Antioxidants in myocardial ischemia–reperfusion injury: therapeutic potential and basic mechanisms

Oxidative stress is a constant threat to all living organisms and an immense repertoire of cellular defense systems is being employed by most pro- and eukaryotic systems to eliminate or to attenuate oxidative stress. Ischemia and reperfusion is characterized by both a significant oxidative stress and characteristic changes in the antioxidant defense. By focusing on this antioxidant response of the cardiovascular system in the setting of ischemia–reperfusion injury, the aim of this review was threefold. First, based on recent animal experiments and clinical studies we shall discuss how endogenous antioxidants respond to oxidative stress during ischemia–reperfusion injury and highlight the results of recent trials on the ability of antioxidants to modulate ischemia–reperfusion injury. In this aspect, we will particularly focus on the emerging concept that various lines of antioxidant defenses do not act individually but are linked to each other in a systematic relationship as part of an antioxidant network. It is well known that enzymatic mechanisms are important components of the endogenous antioxidant repertoire; however, the relative importance of the different enzyme systems and isoforms has been much debated.
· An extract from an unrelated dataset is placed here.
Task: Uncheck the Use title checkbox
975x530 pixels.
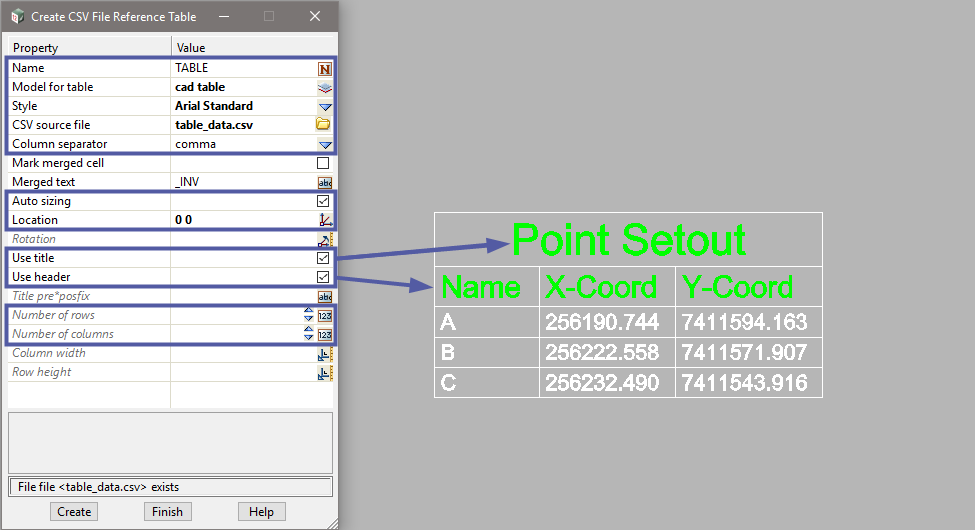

The second part will focus on recent suggestions attributing a potentially key role of mitochondrial MnSOD in cardiac ischemia–reperfusion injury. Finally, the third part of the review will critically examine how endogenous antioxidants might regulate the complex signal transduction pathways of cellular activation with particular attention to the NF-κB and MAPK systems that appears to determine outcome of injury, survival, and adaptation.